SUPPLIED DATA
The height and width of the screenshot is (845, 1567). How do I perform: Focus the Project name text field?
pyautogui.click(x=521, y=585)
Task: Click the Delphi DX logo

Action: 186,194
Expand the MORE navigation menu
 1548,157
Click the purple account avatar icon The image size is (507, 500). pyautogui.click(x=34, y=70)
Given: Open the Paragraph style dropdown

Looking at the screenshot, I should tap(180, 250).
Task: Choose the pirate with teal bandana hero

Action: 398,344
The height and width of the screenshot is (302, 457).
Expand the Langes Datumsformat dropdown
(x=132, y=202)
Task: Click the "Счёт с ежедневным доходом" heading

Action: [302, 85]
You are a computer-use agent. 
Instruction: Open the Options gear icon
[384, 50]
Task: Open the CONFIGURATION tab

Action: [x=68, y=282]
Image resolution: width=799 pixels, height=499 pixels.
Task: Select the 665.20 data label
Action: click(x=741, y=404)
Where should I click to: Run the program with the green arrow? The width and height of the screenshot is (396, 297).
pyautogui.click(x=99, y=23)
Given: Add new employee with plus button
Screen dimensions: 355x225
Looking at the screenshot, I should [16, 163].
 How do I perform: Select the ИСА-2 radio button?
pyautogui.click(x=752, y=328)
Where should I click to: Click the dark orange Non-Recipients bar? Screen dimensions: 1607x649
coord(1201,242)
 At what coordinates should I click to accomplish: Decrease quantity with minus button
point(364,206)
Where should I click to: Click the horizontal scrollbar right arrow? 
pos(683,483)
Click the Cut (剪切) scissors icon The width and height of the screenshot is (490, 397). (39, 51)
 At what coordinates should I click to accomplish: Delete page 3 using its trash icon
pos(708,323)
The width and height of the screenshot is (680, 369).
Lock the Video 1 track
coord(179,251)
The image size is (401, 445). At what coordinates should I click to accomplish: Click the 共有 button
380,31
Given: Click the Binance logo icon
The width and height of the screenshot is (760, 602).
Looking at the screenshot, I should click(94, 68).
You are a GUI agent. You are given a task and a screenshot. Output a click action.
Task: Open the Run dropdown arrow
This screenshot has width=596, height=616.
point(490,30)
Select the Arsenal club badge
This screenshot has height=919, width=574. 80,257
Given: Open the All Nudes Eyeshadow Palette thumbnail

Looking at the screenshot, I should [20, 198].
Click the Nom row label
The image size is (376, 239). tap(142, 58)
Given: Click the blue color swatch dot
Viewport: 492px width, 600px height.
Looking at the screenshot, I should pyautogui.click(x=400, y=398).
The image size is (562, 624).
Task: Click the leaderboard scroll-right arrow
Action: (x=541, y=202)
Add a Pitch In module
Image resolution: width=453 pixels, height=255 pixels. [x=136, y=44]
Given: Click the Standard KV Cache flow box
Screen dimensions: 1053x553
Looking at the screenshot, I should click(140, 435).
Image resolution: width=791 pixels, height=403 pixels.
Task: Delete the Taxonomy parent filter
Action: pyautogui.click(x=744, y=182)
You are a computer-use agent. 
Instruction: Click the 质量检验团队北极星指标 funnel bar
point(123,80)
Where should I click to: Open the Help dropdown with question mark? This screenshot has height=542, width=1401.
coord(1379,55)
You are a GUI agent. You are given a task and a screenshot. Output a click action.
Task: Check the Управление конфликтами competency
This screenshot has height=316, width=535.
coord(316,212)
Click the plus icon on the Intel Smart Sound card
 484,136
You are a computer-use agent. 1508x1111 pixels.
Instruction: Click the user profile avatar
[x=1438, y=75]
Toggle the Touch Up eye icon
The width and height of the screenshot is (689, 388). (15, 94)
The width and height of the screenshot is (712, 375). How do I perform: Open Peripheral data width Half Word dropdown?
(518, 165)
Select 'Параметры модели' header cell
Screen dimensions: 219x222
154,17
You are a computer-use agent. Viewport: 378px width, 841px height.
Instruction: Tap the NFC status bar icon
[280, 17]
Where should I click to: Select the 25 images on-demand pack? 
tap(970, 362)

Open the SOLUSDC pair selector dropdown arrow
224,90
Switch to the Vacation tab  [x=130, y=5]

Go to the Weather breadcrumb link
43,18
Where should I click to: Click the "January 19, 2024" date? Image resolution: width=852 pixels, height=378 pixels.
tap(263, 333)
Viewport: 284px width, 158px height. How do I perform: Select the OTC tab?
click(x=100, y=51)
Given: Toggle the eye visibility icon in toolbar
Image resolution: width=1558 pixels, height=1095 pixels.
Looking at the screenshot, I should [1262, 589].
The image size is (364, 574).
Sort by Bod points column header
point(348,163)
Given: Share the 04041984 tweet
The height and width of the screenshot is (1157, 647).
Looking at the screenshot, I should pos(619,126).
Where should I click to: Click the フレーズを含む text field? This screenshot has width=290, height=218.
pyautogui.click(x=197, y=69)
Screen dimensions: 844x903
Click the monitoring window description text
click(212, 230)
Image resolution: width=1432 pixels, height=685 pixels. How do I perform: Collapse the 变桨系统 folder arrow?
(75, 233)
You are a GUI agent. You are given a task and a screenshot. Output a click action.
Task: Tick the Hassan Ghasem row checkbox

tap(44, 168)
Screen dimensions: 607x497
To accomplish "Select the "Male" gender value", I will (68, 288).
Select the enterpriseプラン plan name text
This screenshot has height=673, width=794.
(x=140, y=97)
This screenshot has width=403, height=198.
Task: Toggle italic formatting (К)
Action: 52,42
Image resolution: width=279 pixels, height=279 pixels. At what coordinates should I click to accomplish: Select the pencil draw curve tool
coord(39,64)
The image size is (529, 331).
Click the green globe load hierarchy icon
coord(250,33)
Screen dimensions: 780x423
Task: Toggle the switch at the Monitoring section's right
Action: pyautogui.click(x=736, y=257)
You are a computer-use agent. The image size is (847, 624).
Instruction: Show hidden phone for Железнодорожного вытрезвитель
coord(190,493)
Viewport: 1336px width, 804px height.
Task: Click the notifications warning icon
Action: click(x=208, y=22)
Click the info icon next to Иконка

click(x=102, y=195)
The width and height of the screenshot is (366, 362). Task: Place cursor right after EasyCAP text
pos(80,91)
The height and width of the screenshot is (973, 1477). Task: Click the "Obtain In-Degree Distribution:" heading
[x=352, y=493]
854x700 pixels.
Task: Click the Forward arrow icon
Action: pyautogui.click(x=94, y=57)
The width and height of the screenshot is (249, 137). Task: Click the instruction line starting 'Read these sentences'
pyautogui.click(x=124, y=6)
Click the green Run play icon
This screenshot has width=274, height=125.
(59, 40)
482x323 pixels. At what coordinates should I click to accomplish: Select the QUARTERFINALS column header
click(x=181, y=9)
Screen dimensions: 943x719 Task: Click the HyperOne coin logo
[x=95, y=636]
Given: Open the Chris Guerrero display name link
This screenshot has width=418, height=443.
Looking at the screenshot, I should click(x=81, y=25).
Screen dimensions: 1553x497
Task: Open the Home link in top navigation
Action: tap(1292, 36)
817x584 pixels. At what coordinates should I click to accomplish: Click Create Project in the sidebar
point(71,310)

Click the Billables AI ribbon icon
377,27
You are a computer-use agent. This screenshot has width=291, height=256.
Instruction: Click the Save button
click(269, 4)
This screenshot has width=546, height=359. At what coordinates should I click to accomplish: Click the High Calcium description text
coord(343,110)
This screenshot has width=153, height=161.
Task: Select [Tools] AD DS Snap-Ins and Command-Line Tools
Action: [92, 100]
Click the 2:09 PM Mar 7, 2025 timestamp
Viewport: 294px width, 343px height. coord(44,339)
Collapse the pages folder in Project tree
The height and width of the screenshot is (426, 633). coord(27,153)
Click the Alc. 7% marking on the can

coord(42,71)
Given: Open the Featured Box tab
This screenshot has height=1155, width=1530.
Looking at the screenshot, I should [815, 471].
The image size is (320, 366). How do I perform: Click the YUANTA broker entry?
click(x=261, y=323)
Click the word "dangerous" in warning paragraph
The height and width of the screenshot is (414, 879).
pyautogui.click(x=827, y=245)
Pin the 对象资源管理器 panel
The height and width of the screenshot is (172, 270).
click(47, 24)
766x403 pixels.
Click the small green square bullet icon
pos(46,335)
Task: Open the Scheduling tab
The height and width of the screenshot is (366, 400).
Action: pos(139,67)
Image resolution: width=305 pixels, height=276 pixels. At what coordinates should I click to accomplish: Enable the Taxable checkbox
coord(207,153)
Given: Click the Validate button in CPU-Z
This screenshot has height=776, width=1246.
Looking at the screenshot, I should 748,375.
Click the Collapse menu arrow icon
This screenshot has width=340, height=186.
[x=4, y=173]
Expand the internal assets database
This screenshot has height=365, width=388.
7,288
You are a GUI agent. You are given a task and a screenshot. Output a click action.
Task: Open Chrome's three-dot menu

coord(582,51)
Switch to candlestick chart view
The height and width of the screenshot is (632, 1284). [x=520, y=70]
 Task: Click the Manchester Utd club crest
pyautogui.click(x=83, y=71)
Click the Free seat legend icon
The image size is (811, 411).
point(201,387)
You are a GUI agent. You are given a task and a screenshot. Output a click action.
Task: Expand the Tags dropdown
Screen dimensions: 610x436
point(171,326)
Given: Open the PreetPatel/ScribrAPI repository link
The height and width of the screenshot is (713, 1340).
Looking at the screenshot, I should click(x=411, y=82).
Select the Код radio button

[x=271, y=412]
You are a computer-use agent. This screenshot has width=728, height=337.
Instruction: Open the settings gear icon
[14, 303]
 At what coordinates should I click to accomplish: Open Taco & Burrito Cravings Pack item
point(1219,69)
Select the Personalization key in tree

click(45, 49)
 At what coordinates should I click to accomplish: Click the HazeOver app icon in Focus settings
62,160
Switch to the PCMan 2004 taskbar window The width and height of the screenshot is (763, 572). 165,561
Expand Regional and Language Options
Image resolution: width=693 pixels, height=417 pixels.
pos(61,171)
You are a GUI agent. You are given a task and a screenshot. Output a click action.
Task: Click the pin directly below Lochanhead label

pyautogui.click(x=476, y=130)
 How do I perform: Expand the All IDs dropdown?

EXERCISE BRIEF
Show the lines of the material that contain the word "computer".

TASK OUTPUT
You are a computer-use agent. 
You are a computer-use agent. 
You are a computer-use agent. 1508x1111 pixels.
You are a computer-use agent. Viewport: 378px width, 841px height.
You are a computer-use agent. The image size is (847, 624).
You are a computer-use agent. This screenshot has width=291, height=256.
You are a computer-use agent. This screenshot has width=728, height=337.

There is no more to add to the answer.